§ **Problem**
Whenever a line contains the string "back", copy it out of the entries.

§ **Saved entries**
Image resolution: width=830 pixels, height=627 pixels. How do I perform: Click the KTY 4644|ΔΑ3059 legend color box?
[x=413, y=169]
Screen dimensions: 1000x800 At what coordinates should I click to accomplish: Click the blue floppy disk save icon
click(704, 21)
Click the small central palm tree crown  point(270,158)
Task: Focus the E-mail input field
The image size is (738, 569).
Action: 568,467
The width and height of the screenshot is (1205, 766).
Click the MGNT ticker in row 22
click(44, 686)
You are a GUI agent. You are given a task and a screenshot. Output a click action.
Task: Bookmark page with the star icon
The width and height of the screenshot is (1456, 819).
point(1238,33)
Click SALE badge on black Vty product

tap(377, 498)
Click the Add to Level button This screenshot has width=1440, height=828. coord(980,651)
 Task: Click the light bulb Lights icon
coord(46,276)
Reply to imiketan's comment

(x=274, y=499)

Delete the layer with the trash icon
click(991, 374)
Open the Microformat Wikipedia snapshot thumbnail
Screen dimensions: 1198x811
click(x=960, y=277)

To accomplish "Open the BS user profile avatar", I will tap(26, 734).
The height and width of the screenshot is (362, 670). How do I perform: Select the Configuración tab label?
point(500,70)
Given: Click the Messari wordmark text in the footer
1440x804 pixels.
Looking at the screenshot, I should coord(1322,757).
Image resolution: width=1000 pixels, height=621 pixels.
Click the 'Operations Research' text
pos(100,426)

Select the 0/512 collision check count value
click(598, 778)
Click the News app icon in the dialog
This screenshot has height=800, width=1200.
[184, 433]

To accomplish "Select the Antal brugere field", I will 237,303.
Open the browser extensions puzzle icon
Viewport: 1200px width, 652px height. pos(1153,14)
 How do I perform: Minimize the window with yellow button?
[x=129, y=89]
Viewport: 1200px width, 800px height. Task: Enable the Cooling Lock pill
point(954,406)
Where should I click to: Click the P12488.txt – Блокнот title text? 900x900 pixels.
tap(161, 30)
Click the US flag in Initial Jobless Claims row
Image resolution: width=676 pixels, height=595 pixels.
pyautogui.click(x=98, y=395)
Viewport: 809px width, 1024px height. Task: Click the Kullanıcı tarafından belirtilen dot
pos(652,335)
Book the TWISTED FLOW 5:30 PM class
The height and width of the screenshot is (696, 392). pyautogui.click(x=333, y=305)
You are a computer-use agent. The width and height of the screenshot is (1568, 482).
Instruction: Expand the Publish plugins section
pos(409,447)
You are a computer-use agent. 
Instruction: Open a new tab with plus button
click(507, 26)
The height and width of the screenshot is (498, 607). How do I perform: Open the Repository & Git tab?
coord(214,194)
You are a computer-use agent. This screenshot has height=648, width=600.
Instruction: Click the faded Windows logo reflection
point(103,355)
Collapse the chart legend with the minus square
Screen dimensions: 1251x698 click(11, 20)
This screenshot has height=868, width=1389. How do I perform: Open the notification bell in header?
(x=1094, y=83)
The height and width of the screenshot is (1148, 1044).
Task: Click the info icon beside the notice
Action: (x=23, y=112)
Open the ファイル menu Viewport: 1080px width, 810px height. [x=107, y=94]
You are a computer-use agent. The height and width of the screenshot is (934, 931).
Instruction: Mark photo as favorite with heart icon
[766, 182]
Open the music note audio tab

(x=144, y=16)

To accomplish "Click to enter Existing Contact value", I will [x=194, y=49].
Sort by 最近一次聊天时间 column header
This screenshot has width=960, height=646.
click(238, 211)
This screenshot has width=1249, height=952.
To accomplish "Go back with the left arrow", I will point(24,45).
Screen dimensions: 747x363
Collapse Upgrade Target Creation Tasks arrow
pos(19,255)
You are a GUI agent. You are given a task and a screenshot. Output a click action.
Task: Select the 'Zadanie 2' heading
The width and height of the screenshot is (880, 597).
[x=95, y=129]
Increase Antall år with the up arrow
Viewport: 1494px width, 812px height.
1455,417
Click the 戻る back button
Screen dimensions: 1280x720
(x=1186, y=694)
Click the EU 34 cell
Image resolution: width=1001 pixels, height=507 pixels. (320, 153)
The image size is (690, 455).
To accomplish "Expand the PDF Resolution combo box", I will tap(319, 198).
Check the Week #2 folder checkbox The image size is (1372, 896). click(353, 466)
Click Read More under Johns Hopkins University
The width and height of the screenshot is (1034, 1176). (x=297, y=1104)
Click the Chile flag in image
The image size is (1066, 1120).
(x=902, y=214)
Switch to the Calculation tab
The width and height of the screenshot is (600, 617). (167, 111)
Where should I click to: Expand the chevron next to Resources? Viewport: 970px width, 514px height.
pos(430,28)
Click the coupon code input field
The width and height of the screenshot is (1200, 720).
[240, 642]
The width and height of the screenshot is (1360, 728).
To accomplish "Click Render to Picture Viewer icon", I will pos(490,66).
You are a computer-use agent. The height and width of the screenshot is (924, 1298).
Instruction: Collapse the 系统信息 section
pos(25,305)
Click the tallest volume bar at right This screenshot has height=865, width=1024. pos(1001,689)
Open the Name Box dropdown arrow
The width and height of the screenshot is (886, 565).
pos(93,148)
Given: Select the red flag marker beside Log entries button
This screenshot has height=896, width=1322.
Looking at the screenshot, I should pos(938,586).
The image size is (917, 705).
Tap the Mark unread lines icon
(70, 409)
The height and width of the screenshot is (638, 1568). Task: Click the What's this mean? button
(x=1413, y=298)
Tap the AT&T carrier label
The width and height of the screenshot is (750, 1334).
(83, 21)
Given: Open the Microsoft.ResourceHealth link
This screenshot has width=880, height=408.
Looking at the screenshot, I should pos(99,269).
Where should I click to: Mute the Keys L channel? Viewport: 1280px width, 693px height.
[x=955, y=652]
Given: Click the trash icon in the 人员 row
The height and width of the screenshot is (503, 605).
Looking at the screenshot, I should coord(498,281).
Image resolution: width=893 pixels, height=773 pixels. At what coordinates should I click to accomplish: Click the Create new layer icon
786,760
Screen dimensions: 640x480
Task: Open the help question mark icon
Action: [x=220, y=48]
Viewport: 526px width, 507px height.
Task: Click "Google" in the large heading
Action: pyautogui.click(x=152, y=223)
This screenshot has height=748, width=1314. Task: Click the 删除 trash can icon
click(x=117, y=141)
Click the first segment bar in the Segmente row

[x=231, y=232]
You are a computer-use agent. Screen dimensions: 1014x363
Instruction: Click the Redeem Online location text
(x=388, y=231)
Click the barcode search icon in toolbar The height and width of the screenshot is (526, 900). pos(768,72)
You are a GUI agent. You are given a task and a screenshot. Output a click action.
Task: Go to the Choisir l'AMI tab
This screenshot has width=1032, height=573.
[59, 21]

§ **Reply**
To accomplish "Go back with the left arrow", I will point(24,45).
Click the 戻る back button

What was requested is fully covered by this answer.